SYDNEY, June 26: Asian shares retreated after a stellar quarter, influenced by Apple's significant price hikes. This adjustment revealed vulnerabilities in chip demand amid a robust tech earnings season.
Oil prices dipped as Brent crude futures fell 1.9% to $73.9 a barrel, following Saudi Aramco's resumption of oil loading at Ras Tanura. Ongoing geopolitical tensions saw more oil tankers navigating the Strait of Hormuz under military protection.
Nasdaq futures dropped 1.7% as speculation arose regarding OpenAI's potential delay of its public listing. European markets braced for a softer opening with stock futures down 1%.
Apple's share price sank 6.1% after announcing price hikes for iPads and MacBooks due to increased component costs, erasing approximately $250 billion in market value. Concurrently, Microsoft increased Xbox prices by up to $150 globally.
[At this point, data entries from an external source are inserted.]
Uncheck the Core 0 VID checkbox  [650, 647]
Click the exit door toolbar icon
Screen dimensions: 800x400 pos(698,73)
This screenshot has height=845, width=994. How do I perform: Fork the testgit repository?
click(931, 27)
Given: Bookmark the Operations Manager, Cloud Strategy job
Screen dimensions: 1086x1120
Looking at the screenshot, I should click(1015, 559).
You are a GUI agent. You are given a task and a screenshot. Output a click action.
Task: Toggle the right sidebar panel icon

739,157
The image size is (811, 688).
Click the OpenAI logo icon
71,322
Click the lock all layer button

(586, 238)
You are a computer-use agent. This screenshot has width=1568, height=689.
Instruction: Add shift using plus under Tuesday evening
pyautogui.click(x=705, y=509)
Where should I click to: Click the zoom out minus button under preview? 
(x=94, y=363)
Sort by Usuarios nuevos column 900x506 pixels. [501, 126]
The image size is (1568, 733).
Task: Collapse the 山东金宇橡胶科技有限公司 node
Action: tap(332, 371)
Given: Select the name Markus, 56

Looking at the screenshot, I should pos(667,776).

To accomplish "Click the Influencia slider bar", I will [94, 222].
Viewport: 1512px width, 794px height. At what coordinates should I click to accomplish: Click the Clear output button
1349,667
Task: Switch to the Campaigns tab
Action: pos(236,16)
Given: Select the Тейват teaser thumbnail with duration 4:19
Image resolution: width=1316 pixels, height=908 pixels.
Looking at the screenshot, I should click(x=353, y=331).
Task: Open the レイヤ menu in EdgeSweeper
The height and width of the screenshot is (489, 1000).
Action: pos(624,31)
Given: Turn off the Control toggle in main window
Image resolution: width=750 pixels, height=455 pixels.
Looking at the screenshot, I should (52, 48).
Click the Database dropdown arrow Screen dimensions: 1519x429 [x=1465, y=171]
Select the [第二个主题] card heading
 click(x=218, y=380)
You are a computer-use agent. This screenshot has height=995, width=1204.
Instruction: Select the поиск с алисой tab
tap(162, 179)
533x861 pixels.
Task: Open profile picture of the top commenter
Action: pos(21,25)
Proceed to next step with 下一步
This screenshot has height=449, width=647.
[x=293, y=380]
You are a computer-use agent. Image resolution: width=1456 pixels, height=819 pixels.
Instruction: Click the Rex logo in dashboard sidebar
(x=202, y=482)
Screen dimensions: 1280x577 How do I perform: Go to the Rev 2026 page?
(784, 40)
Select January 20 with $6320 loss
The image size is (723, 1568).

This price adjustment dampened enthusiasm following a positive earnings report from Micron, which saw its shares surge almost 16%. Analyst Charu Chanana noted that higher component costs could pose broader challenges for tech companies, prompting a more cautious market outlook.
The MSCI Asia-Pacific Index fell 3.8%, marking a weekly loss of 5.4% after a record run. The Nikkei index dropped 5%, while South Korea's KOSPI experienced an 8.2% decline, activating a trading halt. Chinese blue chips and Hong Kong's Hang Seng fell 2.9% and 2.4%, respectively.
In currency markets, the yen was near a 40-year low against the dollar, prompting concerns of Japanese intervention as it hovered around 161.73. This came despite stable U.S. inflation signals and slower growth in consumer spending impacting investor confidence.
Treasury yields remained stable, while precious metals suffered notable declines-gold down 12% and silver down 25%.